● Required action: Copy exactly the lines of the records below, and only those lines, beginning with the line that contains "HOME (592, 84)" and ending with the line that contains "www.rubin01.ru (206, 1006)".

● Supplied material:
--------------------------------
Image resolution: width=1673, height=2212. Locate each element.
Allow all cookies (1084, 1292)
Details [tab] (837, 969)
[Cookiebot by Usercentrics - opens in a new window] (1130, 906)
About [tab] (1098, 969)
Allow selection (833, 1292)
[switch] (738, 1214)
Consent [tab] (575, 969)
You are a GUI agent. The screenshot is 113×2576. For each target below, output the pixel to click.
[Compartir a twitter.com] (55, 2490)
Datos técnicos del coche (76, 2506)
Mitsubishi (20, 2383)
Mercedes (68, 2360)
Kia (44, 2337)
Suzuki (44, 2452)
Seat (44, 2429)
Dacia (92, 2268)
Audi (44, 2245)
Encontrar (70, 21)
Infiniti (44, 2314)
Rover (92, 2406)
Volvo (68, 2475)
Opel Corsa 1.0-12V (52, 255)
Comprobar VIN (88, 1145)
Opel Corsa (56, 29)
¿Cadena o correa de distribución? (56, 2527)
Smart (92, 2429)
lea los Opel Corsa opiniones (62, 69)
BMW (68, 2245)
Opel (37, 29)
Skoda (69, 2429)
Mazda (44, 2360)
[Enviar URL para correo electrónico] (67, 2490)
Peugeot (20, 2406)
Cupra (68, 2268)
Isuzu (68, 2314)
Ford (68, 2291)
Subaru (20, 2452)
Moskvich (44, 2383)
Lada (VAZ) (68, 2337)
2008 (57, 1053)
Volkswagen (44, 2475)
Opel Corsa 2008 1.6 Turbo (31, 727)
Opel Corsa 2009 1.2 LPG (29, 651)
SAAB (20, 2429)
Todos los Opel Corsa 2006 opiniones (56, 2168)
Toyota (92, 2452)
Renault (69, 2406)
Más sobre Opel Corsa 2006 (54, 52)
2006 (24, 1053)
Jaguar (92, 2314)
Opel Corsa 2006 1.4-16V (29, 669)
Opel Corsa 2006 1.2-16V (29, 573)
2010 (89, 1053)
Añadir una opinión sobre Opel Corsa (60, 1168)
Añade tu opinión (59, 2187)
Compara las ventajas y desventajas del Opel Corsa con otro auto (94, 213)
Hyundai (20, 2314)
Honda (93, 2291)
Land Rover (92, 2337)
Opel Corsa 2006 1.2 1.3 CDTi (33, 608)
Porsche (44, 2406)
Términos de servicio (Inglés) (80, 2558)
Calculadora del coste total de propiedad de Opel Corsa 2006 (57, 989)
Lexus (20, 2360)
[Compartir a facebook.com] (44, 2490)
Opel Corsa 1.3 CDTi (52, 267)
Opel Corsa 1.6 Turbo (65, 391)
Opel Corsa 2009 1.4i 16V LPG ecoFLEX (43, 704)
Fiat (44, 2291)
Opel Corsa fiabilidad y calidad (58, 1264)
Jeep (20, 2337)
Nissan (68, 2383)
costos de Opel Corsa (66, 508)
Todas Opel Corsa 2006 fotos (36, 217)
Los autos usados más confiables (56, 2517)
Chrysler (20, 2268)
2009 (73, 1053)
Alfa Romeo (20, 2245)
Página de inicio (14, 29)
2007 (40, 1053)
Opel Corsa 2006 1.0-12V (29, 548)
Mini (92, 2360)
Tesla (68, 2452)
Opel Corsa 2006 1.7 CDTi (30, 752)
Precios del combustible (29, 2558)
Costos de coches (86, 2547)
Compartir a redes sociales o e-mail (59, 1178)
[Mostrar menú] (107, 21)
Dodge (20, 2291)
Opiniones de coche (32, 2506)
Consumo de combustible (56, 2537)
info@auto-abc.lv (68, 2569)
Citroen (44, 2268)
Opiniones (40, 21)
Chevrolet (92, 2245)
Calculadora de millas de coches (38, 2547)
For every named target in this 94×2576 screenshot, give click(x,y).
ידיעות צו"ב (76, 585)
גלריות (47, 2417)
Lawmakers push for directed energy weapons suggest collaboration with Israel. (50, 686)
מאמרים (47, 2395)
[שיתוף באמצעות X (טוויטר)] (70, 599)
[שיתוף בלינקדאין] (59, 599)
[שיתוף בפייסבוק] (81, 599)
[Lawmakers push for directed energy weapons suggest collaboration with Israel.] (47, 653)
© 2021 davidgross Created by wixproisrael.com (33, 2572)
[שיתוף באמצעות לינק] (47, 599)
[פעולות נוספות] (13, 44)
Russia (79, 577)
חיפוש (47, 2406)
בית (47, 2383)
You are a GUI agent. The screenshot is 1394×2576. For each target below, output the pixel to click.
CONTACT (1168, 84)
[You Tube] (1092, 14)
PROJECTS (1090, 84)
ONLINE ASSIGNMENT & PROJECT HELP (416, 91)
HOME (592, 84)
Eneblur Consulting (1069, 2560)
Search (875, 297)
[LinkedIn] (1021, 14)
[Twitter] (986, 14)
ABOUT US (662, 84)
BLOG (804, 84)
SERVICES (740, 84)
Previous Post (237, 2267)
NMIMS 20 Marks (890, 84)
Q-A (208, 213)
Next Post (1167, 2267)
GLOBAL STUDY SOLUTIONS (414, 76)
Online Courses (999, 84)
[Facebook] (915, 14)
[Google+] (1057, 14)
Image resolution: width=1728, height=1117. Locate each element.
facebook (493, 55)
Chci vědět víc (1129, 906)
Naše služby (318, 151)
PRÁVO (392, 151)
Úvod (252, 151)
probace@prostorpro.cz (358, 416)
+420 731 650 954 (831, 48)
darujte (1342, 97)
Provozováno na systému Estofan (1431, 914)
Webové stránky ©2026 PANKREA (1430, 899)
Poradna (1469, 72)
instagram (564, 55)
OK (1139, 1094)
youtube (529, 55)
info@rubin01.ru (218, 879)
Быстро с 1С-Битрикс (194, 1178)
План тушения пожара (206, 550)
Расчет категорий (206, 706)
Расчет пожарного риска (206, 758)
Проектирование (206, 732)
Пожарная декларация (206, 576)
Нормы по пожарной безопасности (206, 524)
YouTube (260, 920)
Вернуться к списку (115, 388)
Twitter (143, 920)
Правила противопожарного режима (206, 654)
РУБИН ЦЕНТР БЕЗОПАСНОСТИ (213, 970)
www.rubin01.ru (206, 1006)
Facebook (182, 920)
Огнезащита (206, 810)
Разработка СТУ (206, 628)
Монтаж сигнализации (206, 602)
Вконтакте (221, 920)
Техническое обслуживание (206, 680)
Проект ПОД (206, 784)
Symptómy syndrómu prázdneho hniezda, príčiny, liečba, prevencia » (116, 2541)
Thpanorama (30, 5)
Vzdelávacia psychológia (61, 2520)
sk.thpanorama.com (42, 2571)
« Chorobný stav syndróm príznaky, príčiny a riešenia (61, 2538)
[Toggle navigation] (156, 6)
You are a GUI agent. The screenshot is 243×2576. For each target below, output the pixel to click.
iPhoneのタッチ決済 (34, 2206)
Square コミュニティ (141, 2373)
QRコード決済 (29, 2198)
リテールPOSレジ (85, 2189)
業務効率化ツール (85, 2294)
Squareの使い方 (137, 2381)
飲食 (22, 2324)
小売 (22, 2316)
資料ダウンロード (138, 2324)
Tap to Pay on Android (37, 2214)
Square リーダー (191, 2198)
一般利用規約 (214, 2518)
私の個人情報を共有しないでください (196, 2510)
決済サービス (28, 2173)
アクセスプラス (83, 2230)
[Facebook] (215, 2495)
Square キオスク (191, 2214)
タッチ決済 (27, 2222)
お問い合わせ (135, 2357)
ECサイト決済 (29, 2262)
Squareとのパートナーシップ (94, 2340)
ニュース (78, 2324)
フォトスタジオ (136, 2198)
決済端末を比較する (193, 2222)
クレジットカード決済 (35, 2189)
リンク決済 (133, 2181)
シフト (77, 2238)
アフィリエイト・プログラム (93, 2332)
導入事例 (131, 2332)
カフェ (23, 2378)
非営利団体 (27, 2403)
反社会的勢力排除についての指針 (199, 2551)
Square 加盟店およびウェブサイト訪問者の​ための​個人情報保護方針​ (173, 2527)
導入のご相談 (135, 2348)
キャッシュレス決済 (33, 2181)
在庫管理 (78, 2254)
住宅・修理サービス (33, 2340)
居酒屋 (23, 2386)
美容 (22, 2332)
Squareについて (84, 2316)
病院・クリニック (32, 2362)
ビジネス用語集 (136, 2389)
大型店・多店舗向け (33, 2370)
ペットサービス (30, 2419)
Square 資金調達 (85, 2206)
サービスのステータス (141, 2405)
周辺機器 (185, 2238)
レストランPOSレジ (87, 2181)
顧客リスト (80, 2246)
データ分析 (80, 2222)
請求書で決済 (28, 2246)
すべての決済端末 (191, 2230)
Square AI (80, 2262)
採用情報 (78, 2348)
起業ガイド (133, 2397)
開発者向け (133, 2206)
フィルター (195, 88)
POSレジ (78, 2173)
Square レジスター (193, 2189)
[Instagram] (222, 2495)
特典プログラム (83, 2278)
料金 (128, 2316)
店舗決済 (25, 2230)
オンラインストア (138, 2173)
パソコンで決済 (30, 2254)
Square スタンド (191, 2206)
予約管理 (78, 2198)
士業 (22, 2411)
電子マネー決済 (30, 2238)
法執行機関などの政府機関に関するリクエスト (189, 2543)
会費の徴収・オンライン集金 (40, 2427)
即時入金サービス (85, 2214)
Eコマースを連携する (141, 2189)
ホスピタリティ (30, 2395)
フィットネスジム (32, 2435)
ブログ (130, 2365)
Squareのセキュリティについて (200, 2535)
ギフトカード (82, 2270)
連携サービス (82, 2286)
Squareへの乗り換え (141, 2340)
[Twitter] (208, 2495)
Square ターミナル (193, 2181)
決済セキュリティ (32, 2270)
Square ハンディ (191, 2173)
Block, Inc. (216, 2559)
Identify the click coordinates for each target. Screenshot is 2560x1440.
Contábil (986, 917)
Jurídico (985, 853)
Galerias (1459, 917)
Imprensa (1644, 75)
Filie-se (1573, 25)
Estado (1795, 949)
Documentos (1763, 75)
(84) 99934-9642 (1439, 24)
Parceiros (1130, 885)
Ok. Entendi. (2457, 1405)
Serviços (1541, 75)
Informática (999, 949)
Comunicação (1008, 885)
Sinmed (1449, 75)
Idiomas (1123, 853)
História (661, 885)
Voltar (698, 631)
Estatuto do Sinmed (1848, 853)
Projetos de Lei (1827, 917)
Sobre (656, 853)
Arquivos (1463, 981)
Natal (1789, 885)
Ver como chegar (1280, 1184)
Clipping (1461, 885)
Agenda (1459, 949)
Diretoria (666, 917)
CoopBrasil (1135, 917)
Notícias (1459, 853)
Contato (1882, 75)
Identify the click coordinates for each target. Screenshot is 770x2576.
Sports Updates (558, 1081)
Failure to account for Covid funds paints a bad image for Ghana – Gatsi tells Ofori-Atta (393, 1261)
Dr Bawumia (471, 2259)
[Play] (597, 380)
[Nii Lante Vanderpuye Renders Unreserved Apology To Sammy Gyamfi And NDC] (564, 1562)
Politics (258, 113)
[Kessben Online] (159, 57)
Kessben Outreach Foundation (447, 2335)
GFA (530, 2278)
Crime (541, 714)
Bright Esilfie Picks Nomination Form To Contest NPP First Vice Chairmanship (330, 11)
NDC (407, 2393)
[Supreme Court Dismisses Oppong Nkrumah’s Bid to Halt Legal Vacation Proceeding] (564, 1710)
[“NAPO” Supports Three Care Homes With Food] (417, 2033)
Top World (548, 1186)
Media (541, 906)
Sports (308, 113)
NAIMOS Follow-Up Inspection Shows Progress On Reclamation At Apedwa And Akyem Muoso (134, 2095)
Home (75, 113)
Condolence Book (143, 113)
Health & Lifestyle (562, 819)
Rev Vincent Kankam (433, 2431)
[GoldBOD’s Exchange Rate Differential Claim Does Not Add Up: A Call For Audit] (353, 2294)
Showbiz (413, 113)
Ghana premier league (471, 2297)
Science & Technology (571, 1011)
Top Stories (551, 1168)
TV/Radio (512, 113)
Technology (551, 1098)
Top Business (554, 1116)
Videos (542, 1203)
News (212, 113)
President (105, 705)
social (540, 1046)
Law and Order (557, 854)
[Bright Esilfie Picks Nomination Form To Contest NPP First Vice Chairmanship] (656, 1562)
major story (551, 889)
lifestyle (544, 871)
--------------------------------
● Exercise output:
HOME (592, 84)
Eneblur Consulting (1069, 2560)
Search (875, 297)
[LinkedIn] (1021, 14)
[Twitter] (986, 14)
ABOUT US (662, 84)
BLOG (804, 84)
SERVICES (740, 84)
Previous Post (237, 2267)
NMIMS 20 Marks (890, 84)
Q-A (208, 213)
Next Post (1167, 2267)
GLOBAL STUDY SOLUTIONS (414, 76)
Online Courses (999, 84)
[Facebook] (915, 14)
[Google+] (1057, 14)
Image resolution: width=1728, height=1117. Locate each element.
facebook (493, 55)
Chci vědět víc (1129, 906)
Naše služby (318, 151)
PRÁVO (392, 151)
Úvod (252, 151)
probace@prostorpro.cz (358, 416)
+420 731 650 954 (831, 48)
darujte (1342, 97)
Provozováno na systému Estofan (1431, 914)
Webové stránky ©2026 PANKREA (1430, 899)
Poradna (1469, 72)
instagram (564, 55)
OK (1139, 1094)
youtube (529, 55)
info@rubin01.ru (218, 879)
Быстро с 1С-Битрикс (194, 1178)
План тушения пожара (206, 550)
Расчет категорий (206, 706)
Расчет пожарного риска (206, 758)
Проектирование (206, 732)
Пожарная декларация (206, 576)
Нормы по пожарной безопасности (206, 524)
YouTube (260, 920)
Вернуться к списку (115, 388)
Twitter (143, 920)
Правила противопожарного режима (206, 654)
РУБИН ЦЕНТР БЕЗОПАСНОСТИ (213, 970)
www.rubin01.ru (206, 1006)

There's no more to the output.